### ТЕКСТ
Они еще успели вселиться в собственную квартиру — на 11-м этаже в кооперативном доме «Мосфильма». Неподалеку от студии, рядом с речонкой Сетунь. Это произошло в канун нового, 1982 года. Хлопоты по обустройству немного приглушили боль. Анатолий все понимал, однако убеждал каждого, кто приходил к нему, что у него тяжелая форма радикулита.
В один из этих дней пришел Андрей Тарковский. Анатолий его очень ждал. Потому что уже был написан и утвержден сценарий фильма «Ностальгия», в котором главная роль изначально предназначалась именно ему, а не Янковскому. Кто-то из актеров, побывав у Толи, проболтался, что достигнута договоренность с итальянцами о совместной работе над будущим фильмом, что Тарковский собирается ехать в Рим буквально на днях. Конечно, Толя знал, что не поедет на съемки, но все же... А вдруг станет легче, особенно к весне? А вдруг все-таки можно будет сниматься, пусть в последний раз? Сценарий Анатолию нравился. Радовало, что он написан специально для него, хотелось увидеть Рим, Флоренцию... Когда позвонил Тарковский, Анатолий буквально ожил. Я умыл брата, сделал обезболивающий укол, переодел ему рубашку. Тарковский, как мне показалось, нисколько не переменился. Все такой же ироничный и уверенный в себе. Вел он себя так, как обычно ведут себя с больными, стараясь их развлечь какими-нибудь веселыми историями… Уходя, в дверях Андрей протянул мне банку: «Горный мед от Сергея Параджанова. Надо давать по столовой ложке в день. Говорят, помогает». — «Хорошо», — безнадежно сказал я. И он это почувствовал, но ничего не сказал. Дверь за ним закрылась.
Какая-то особая тяжесть навалилась на меня. Не скрою, тогда мною завладело чувство отчаяния, обиды — ну разве так прощаются друзья по общему делу? За время смертельной болезни заглянуть к своему любимому актеру лишь один раз, вот так, на полчасика...
С Андреем Тарковским на съемках фильма «Андрей Рублев». 1965 г. Russian LookТоли не стало 11 июня 1982 года — ровно сорок лет назад. За пару месяцев до ухода, весной, ему ненадолго стало легче. С пластмассовой табуреткой мы выходили из дому. Шли полегонечку, останавливались. Он садился на табуретку, смотрел на солнце. Щурился. В глазах его появилось особое выражение — как будто он узнал что-то такое, чего мы, простые смертные, не знаем. Иногда он смотрел на меня с хитрецой. Иногда — с благодарностью и мудростью: мол, держись, братка! Мол, спасибо тебе. Слов не требовалось. Недаром же режиссеры считали Толю актером, который умеет молчать…
Но однажды он сам предложил: «А знаешь, чтобы нам повеселее было, давай болтать. Ты задавай вопросы — какие хочешь. А я буду отвечать. Возьми магнитофон... Может, тебе моя болтовня пригодится, а?» Я понял, что Толя решил попрощаться и со мной, и с друзьями, и с миром. Мы много записали. Вот расшифровка одной из последних его аудиозаписей: «Надежность — это то качество, которое я стал более всего ценить в людях. У человека должна быть определенность, мне важно знать, какой позиции этот человек держится... И еще... Если все больше людей будет утверждать нравственный идеал, Земля будет все более и более прекрасной... Это так важно!»

### ИСХОДНЫЕ ДАННЫЕ
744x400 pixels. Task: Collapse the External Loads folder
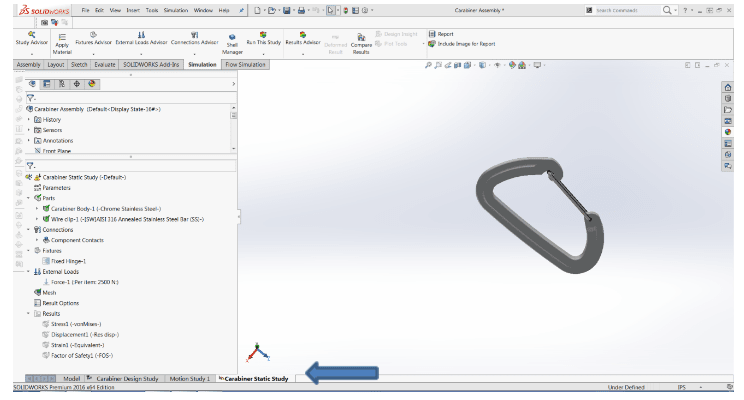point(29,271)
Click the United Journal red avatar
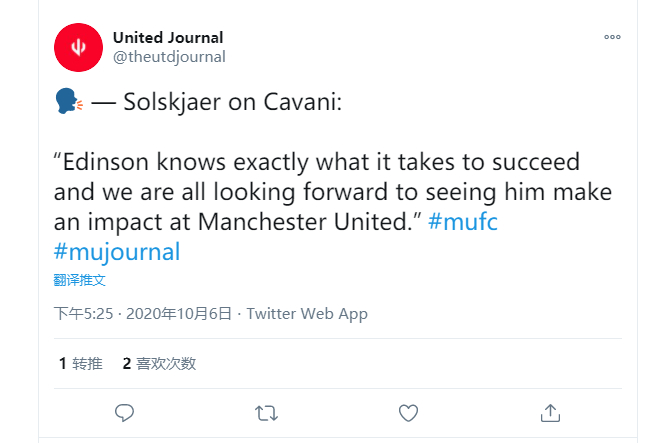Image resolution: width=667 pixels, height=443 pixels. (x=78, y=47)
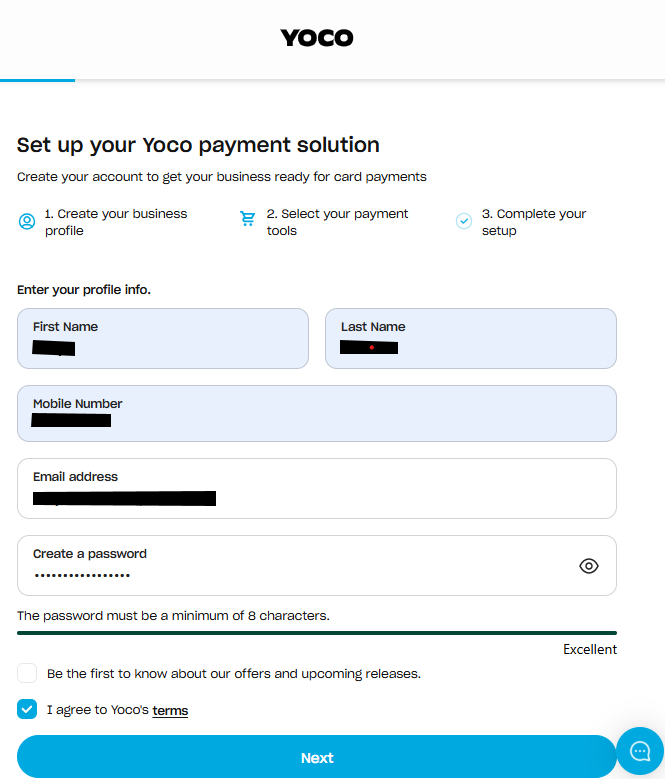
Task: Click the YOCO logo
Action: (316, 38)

...

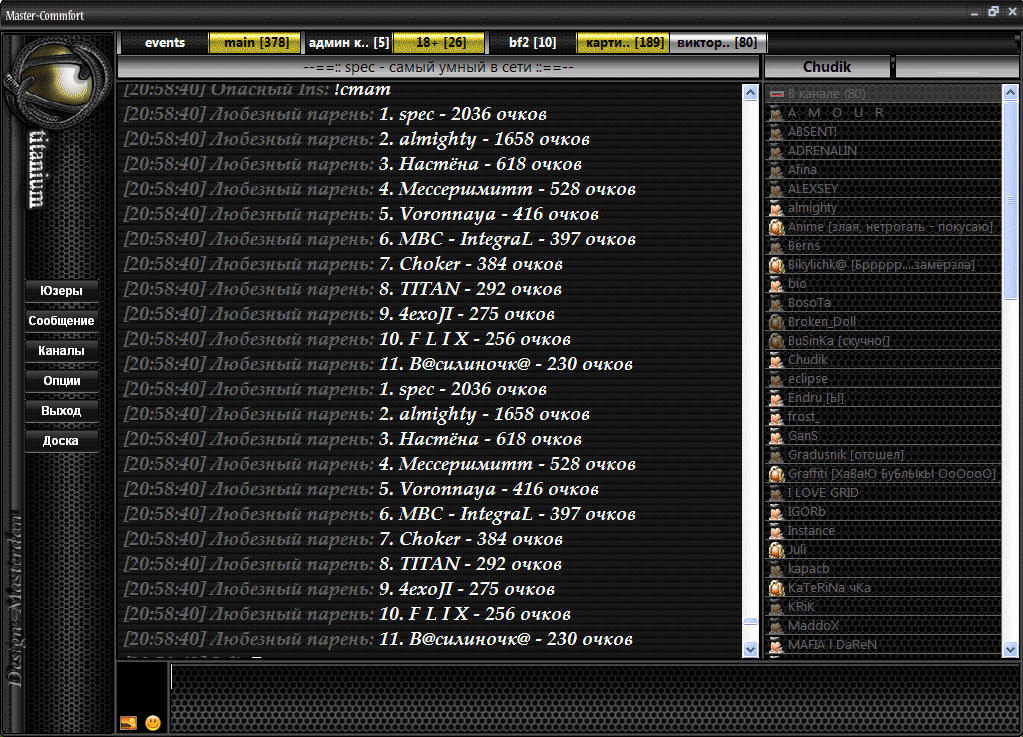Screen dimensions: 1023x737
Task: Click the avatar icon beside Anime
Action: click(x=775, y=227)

### ЗАДАНИЕ 1
Ответьте по тексту на три вопроса:
(а) На каком этаже была квартира, в которую успели вселиться?
(б) Что Андрей протянул в дверях, когда уходил?
(в) Какое качество Анатолий стал ценить в людях более всего?
### ЗАДАНИЕ 2
Согласуются ли с текстом следующие утверждения? Для каждого ответьте «да» или «нет» и приведите решающие слова текста.
(а) Главная роль в фильме «Ностальгия» изначально предназначалась Янковскому.
(б) В квартиру вселились в канун 1982 года.
(в) Весной Анатолию ненадолго стало легче.
### ЗАДАНИЕ 3
Перепишите из текста без изменений всё от слов «Какая-то особая тяжесть» и до слов «так, на полчасика...».

### ОТВЕТ К ЗАДАНИЮ 1
(а) На 11-м этаже.
(б) Банку горного меда от Сергея Параджанова.
(в) Надежность.

### ОТВЕТ К ЗАДАНИЮ 2
(а) Нет: «в котором главная роль изначально предназначалась именно ему, а не Янковскому».
(б) Да: «Это произошло в канун нового, 1982 года».
(в) Да: «За пару месяцев до ухода, весной, ему ненадолго стало легче».

### ОТВЕТ К ЗАДАНИЮ 3
Какая-то особая тяжесть навалилась на меня. Не скрою, тогда мною завладело чувство отчаяния, обиды — ну разве так прощаются друзья по общему делу? За время смертельной болезни заглянуть к своему любимому актеру лишь один раз, вот так, на полчасика...